I think it’s time to peer behind the door marked “EMPLOYEES ONLY” and take a look at how things may-or-may-not work in the back of the House, don’t you?
I knew you’d agree. We get along so well.
Hotels, like any large organization, have a seemingly-endless list of protocols to be followed in the event reason or logic are deemed useless. Here then, is a small sample of just how the corporate mindset works, my friends. Bear in mind, (any HR representatives that may be reading this, but most likely aren’t; HR reps know better than to traumatize themselves that way), this is only an example of protocols currently in place in actual establishments.
What To Do In The Event You Receive A Bomb Threat.
Sample Questions to Ask:
(Assuming you just don’t drop the phone and haul ass – which is what I would do.)
1) Where is the bomb right now?
2) What does it look like?
3) Why? (My personal favorite, obviously.)
4) What is your address?
5) What is your name?
When you’re done shaking your head, we’ll continue.
All good? Great.
Another sterling example of how the corporate mind works was on full display last week when my colleagues and I gathered in the bowels of the hotel (it’s every bit as luxurious as it sounds), to celebrate St. Patrick’s Day…
Yes, we were actually served tacos for St. Patrick’s Day. Granted, it was a wonderful gesture – one that repeated itself in every way later in the day – but it boggles the mind. But at least they weren’t green tacos…
Let’s move on to one of those “I can’t believe The Hook hasn’t been fired yet!” moments, shall we?
FEISTY GRANDMA: (On the phone with yours truly, the poor lady.) Yes, can we have a cart brought up to the room?
THE HOOK: Certainly, but bear in mind, miss, the cart come with yours truly.
FG: Oh really!
THE HOOK: Easy there, tiger. You know full well what I mean.
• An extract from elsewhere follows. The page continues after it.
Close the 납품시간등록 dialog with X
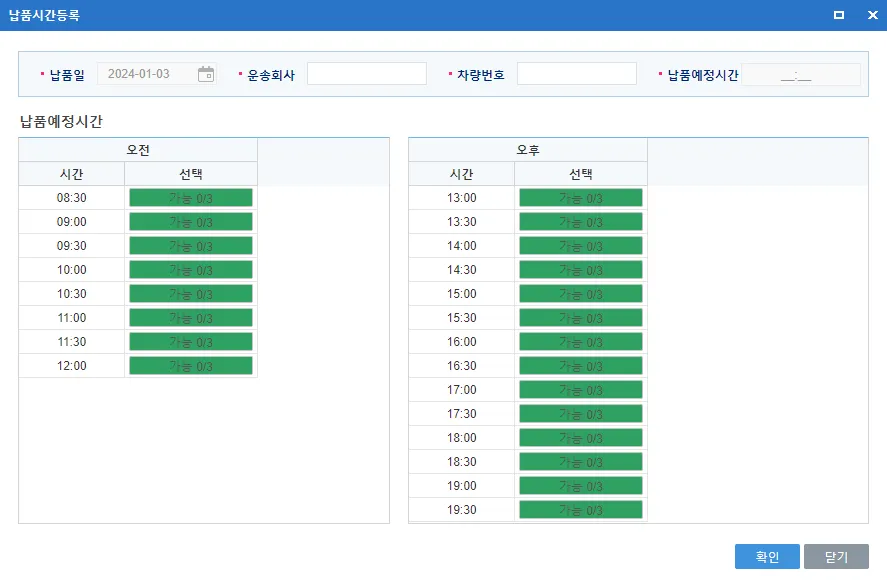This screenshot has width=887, height=587. click(x=872, y=15)
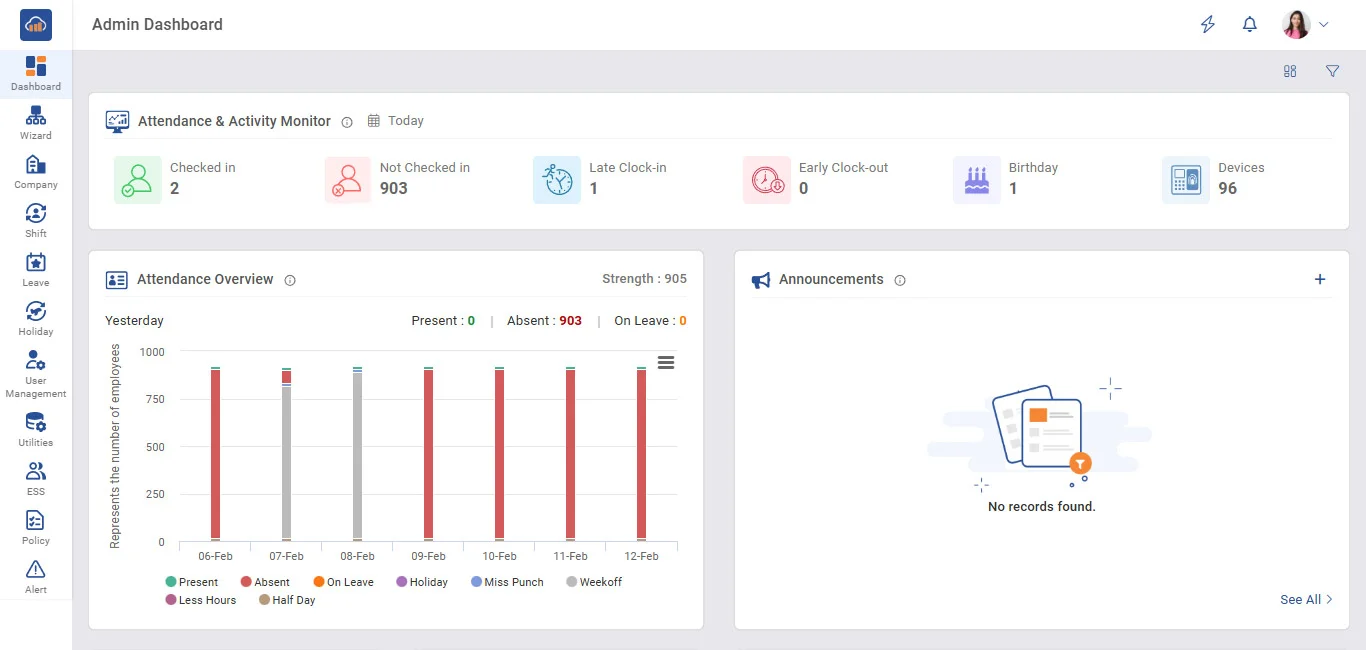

FG: (Still giggling like Jennifer Lawrence on a red carpet.) I sure do! But I don’t think you’d want to hang around here fro twenty minutes while my daughter breastfeeds her baby.
THE HOOK: That depends? Is she hot?
The line went dead.
Or so I thought. Turns out, Feisty Grandma dropped the phone as her body began to convulse with laughter. When she finally returned she was quite grateful, to say the least.
FG: Oh honey, I haven’t shook like that since my husband died ten years ago!
THE HOOK: You’re welcome, but you’re not in a smoking suite, so don’t light up.
Fortunately for me, FG decided to wait until feeding time was over before calling back, by which time I had found another guest to humor to the point of “mini-O”.
And with that slice of surreal pie, our time together has come to an end once more.